Monday, June 1, 2026

What does it mean to translate?

My wife spent time in Germany as an honors language scholar and the German I learned was for reading and not quite for speaking.  So when we would encounter Germans in New York City who were speaking in their native tongue, I would eagerly ask what they were saying.  Sometimes she would answer with the gist of it all and sometimes she would say that it was such an idiom that it could not be translated into English.  That would inevitably lead to my frustration as she laughed at their jokes or smiled bemused by their comments while I was left in the dark.

That is the problem with translation.  While we would like it to be rather mechanical and somewhat easy, it is not.  It is not possible to mechanically translate the words as they are on the page without occasionally and perhaps even often ending up with something that either does not make sense or does not have the sense of the original.  Literal translations are editorial every bit as much as dynamic translations simply because they require the reader to do what the translator did not.  So somebody must make an editorial decision about how to render the words from their original into the language you want them to be and that somebody is either the reader trying to make sense of a literal hodgepodge of word "translated" without communicating the idea or sense of what is there or the translator.  One of you will be doing that work so which one is better equipped?  The reader or the translator.  This is not only a matter of fidelity to the text but the work of rendering one language into another out of one culture and into another.

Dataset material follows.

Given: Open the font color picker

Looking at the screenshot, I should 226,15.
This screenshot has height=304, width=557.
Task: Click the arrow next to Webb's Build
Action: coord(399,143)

Translation is not a mechanical process; it is an art form.   It is often surprising to people that old and familiar sayings in English have heir source in Scripture.  That is often because the translator has rendered the words literally without communicating the idea.  Look up the phrase by the skin of my teeth.  It is from the Scriptures.  Job 19:20, to be exact.  One version says My flesh is corrupt under my skin, and my bones are held in my teeth.  That is misses the point.  Another says My bones stick to my skin and to my flesh, and I have escaped by the skin of my teeth.  Google translator can render the words in English but it so often struggles to convey the text and idea in sensible English.

I must confess that I am in awe of the work of a good translator.  Note the singular there.  I am sad to report that too often translations are committee efforts and the committee actually votes on the one they like or chooses the one that they can all live with while the soul of the words is sometimes muted or made bland in an effort to be clearly understood.  While no one in their right mind would every say that Scripture is not clear or that it does not clearly communicate all that we need to be saved, that statement does not mean that we have no need for translators or that their work is ordinary.  Translation is also an art because it not only requires of the translator that they know two languages well -- the Biblical text and English.  That might be a common assumption but it is not a fact.  Not all translators know English well enough to aid their translations.  So let me express my appreciation to the good work of good translators.  They are doing a difficult job and one that requires an aptitude, skill, and knack -- over and above the knowledge of what the words mean.  This is surely why some translations endure and why some do not.